We recommend storing all your stuff into one single project.
Part 1: Create your activeboard project
- Open the Activeboards application.
- Click on the + symbol on the toolbar at the top.
- Name your activeboard as something along these lines: “Training_<your initials>_Activeboard1”.
Okay, this is cool but the activeboard is looking rather empty.
- Make sure you are in edit mode. Newly created activeboards go directly into edit mode.
- Click on the Data icon in the toolbar. The one in the middle.
- Paste the following query into the Free text query box.
from demo.ecommerce.data
- Yes, just like that.

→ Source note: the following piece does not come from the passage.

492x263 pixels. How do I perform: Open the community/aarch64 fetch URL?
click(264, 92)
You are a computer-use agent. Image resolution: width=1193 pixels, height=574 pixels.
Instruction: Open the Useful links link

Now drag the draggable item to the workspace:
Part 2: Prepare your data
Your first widget is a table widget! However, this is one is not very insightful. This is because we need a decent query. We need to prepare the data feeding activeboards first. That is, we need to build queries beforehand. Let’s do that!
- Click on the three-dot menu of the widget and select the option Go to query.
- The search window opens, so let’s put our knowledge about queries to use.
- Filter out null values out in the clientIpAddress field.
- Enrich the data by getting the country codes out of the clientIpAddress field.
- Further enrich your data by transforming the new field with country codes into full country names. Use the
countryname
LINQ operation. - Remember that it’s best practice to filter again after enrichment. In this case we have plenty of null values, so it is especially indicated.
- Group by the new field containing country names. Disregard time for this grouping.
- Aggregate your data with a
count
operation.
The following LINQ query reproduces these steps:
from demo.ecommerce.data
where isnotnull(clientIpAddress)
select mm2country(clientIpAddress) as countryCode,
countryname(countryCode) as countryNames
where isnotnull(countryNames)
group by countryNames
every -
select count() as count
Make sure you copy the query as is in the query code editor. Then, go back to your activeboard.
- Ensure you are in edit mode.
- Click on the top bar of the table widget. This should open its properties panel.
- Click on the Edit button next to Data source.
- Paste the query you just did and save the changes.
- Much more insightful, right? But there’s more. Click on the three-dot menu of the widget.
- Then, select the Change the widget type option. Select either the pie or the donut widget.
- Resize the widget by clicking and dragging over the bottom-right corner, if needed.
- Which countries correspond to the two biggest portions of the chart?